- **What to do**
Pick out every line of the listing below that contains the string "width", and copy each of those lines in full. Case counts, so uppercase and lowercase letters are not interchangeable.

- **Material supplied**

***

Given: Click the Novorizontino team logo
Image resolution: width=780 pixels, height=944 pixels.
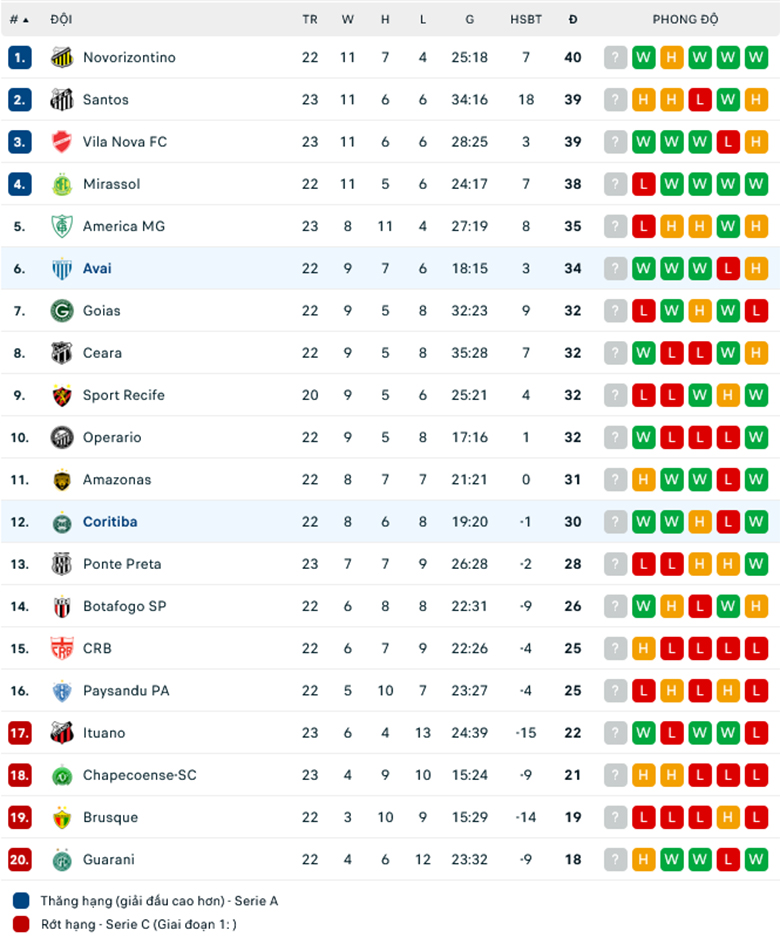Looking at the screenshot, I should coord(62,58).
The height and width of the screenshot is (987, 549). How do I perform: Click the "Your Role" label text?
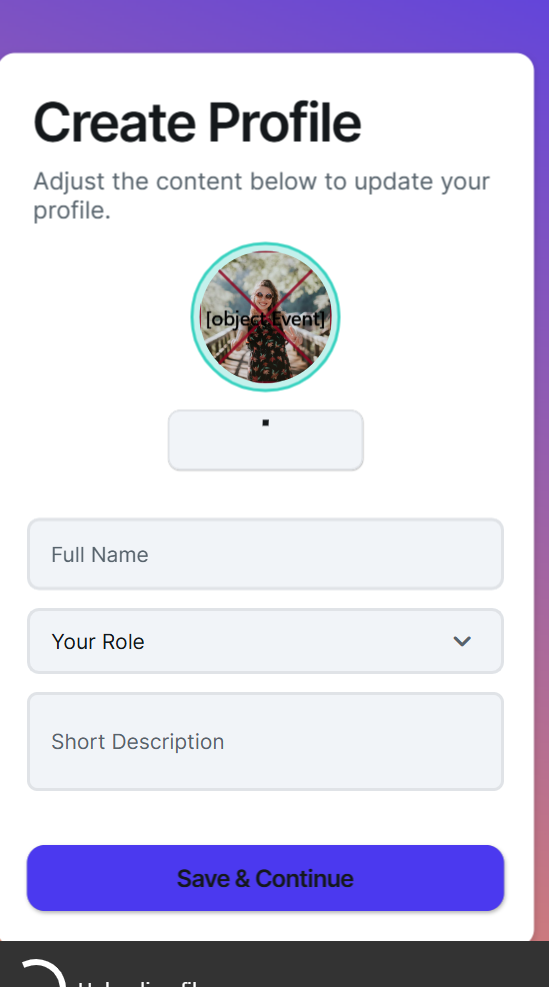[98, 641]
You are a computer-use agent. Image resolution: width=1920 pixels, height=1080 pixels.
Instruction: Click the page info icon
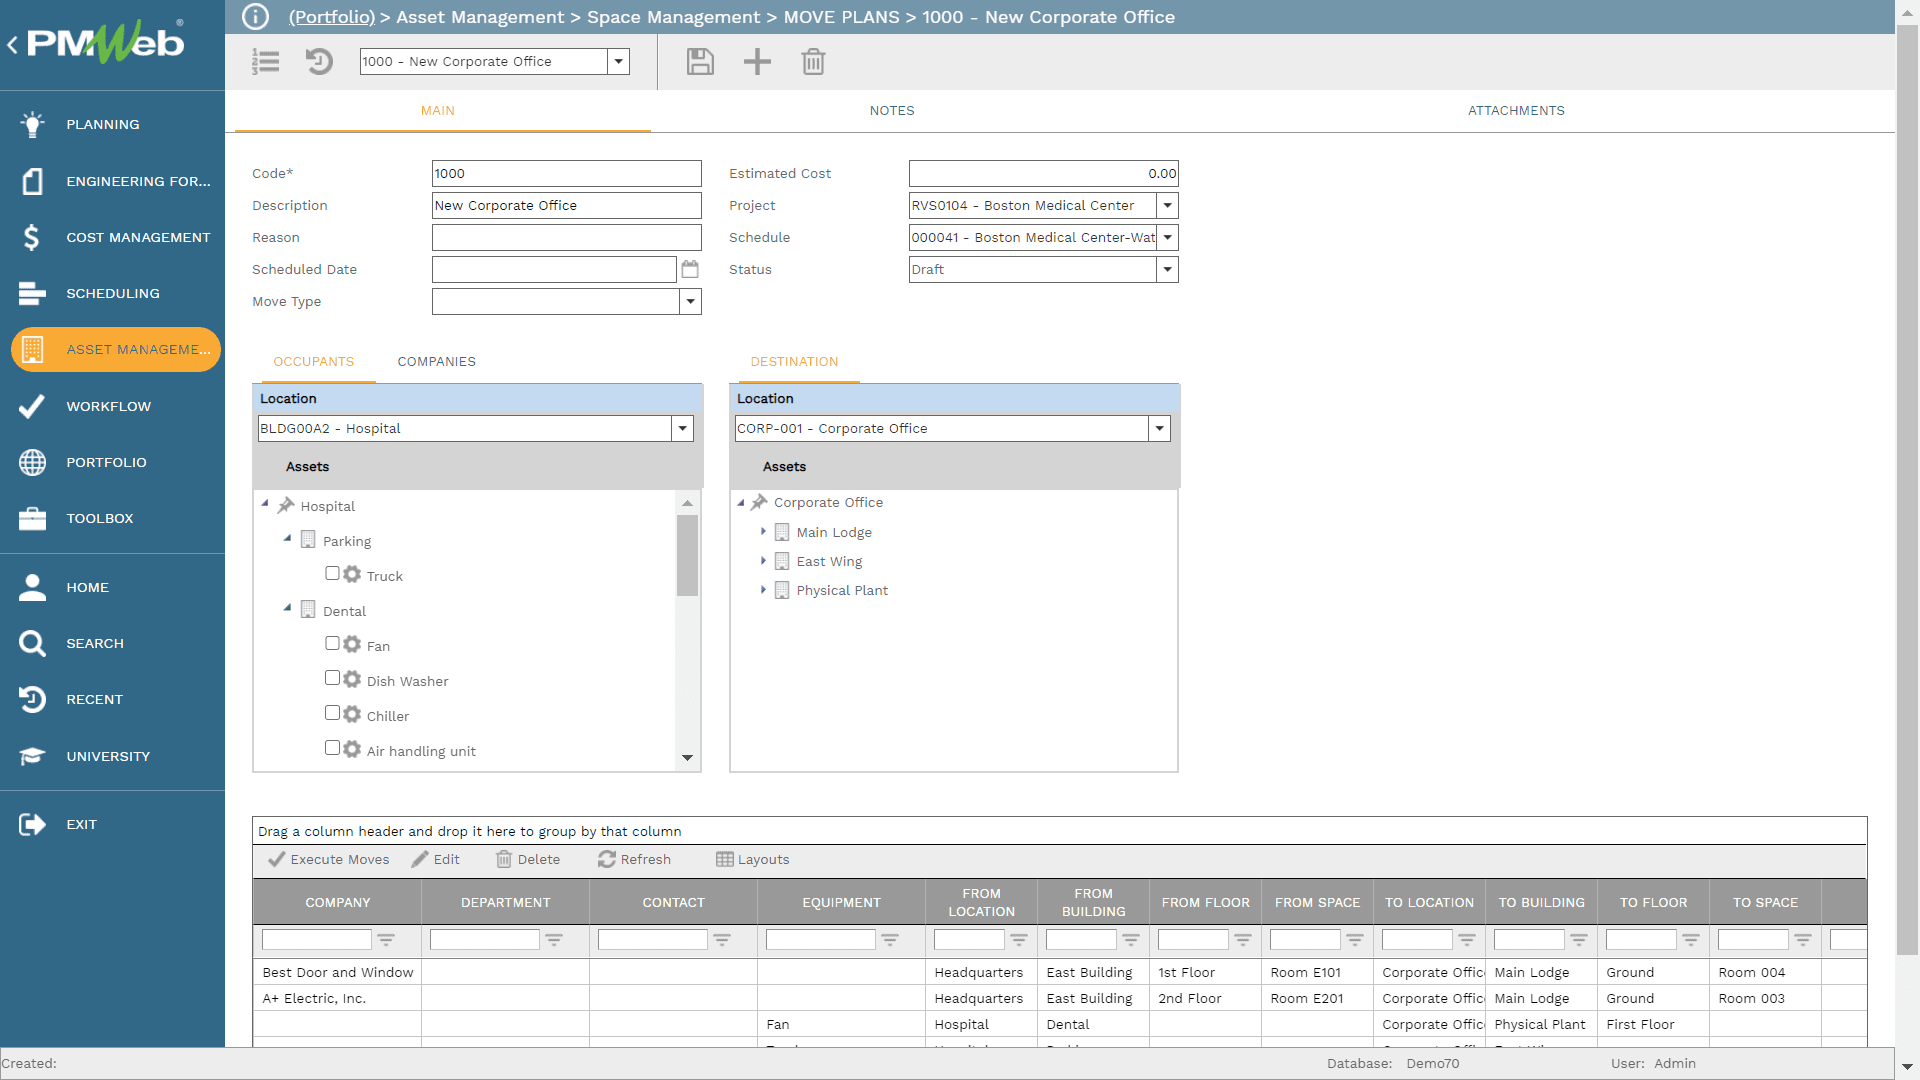[x=256, y=17]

***

- **Solution to this task**
Image resolution: width=780 pixels, height=944 pixels.
The height and width of the screenshot is (987, 549). How do I perform: Click the "Your Role" label text?
You are a computer-use agent. Image resolution: width=1920 pixels, height=1080 pixels.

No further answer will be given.